(EXERCISE DESCRIPTION):
Copy out, word for word and in full, the text below on policing as a possible PTSD culture.

(DOCUMENT SEGMENT):
%%

If we apply these topics to policing, as a generalised working culture, is it possible to interpret policing as an institutionalised PTSD culture? If so, the implications might represent a culture in a sense toxic, sequitur, maybe partially explaining the attrition rate of new applicants rapidly leaving the profession.  

Who is burned out? Us or it?

We might assume that attrition casualties (leavers) are burned out, but it may be that the working culture is the thing that is burned out; affecting (or infecting?) those joining within a relatively short space of time. With an average national rate at just over 9%, (NPCC, 2024) whether such attrition is worse in some working conditions (such as large metropolitan forces) is a moot point but one worthy of further consideration.

If we were to entertain the concept that PTSD can exist at a systemic, rather than just individual, level we might consider if the attrition casualty is a victim of an individual event (or series) such as attending, or experiencing, violence incidents, or if the attrition is more generally linked to exposure to the working culture. Assuming, for an instant, the occupational working culture is PTSD based, this could trigger the equivalent to what is known as codependency (for example when you are living with someone with PTSD) and your own outlook, thinking and behaviours start to be adversely affected (Morgan, 1991). Codependency coping mechanisms tend to accentuate self-awareness and understanding the situational context, but if in our instance, policing was an unrecognised PTSD culture, its inhabitants would not be recognised as codependents.

%%

(INPUT DATA):

%%

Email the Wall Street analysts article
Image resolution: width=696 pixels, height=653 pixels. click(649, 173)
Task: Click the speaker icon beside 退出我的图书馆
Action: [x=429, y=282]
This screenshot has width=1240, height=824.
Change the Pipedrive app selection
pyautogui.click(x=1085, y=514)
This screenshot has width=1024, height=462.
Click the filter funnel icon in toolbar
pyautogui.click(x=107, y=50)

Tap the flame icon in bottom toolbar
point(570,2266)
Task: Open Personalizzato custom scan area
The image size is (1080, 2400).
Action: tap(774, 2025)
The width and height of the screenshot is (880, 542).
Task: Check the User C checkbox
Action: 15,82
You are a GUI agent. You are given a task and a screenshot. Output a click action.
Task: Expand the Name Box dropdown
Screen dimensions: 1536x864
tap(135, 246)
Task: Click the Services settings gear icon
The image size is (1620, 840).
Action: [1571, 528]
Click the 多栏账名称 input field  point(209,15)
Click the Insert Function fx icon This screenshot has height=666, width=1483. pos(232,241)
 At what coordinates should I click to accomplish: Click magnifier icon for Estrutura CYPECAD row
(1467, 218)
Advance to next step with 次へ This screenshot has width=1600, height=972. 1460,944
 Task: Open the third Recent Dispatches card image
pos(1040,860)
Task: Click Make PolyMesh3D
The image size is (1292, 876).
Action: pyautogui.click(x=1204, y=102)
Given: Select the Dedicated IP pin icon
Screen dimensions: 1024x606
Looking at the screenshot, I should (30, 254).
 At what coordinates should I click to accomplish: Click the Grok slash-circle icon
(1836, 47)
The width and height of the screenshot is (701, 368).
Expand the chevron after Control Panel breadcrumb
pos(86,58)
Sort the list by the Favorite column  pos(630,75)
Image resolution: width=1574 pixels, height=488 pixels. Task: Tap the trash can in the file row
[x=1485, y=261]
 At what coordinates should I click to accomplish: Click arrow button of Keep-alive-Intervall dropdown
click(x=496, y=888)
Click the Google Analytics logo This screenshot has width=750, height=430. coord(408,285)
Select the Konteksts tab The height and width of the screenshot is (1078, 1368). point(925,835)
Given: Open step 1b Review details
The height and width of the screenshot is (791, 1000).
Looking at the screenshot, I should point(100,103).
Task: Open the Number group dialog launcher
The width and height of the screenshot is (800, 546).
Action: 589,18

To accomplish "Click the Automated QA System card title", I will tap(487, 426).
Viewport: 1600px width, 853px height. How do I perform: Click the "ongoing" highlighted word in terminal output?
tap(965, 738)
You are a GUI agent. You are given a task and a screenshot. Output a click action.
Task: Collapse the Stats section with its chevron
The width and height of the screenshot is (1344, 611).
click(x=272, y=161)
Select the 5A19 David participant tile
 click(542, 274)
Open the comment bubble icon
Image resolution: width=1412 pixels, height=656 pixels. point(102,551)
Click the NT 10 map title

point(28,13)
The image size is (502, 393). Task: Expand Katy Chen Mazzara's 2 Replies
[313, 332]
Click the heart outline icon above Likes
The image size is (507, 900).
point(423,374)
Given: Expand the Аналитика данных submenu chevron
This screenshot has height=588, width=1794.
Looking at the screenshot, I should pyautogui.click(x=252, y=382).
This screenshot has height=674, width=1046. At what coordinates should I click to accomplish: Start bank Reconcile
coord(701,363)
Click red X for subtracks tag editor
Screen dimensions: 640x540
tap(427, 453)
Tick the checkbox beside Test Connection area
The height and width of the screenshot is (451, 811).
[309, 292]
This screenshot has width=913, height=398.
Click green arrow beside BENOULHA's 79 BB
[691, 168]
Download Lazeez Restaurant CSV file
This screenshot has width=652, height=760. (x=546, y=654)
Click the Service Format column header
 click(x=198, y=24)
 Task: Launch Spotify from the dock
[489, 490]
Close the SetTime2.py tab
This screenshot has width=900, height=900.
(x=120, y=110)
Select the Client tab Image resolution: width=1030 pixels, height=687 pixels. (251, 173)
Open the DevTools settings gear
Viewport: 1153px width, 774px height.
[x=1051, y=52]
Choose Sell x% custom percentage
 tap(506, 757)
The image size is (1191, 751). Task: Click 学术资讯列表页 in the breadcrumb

%%

(RESULT):
If we apply these topics to policing, as a generalised working culture, is it possible to interpret policing as an institutionalised PTSD culture? If so, the implications might represent a culture in a sense toxic, sequitur, maybe partially explaining the attrition rate of new applicants rapidly leaving the profession.  

Who is burned out? Us or it?

We might assume that attrition casualties (leavers) are burned out, but it may be that the working culture is the thing that is burned out; affecting (or infecting?) those joining within a relatively short space of time. With an average national rate at just over 9%, (NPCC, 2024) whether such attrition is worse in some working conditions (such as large metropolitan forces) is a moot point but one worthy of further consideration.

If we were to entertain the concept that PTSD can exist at a systemic, rather than just individual, level we might consider if the attrition casualty is a victim of an individual event (or series) such as attending, or experiencing, violence incidents, or if the attrition is more generally linked to exposure to the working culture. Assuming, for an instant, the occupational working culture is PTSD based, this could trigger the equivalent to what is known as codependency (for example when you are living with someone with PTSD) and your own outlook, thinking and behaviours start to be adversely affected (Morgan, 1991). Codependency coping mechanisms tend to accentuate self-awareness and understanding the situational context, but if in our instance, policing was an unrecognised PTSD culture, its inhabitants would not be recognised as codependents.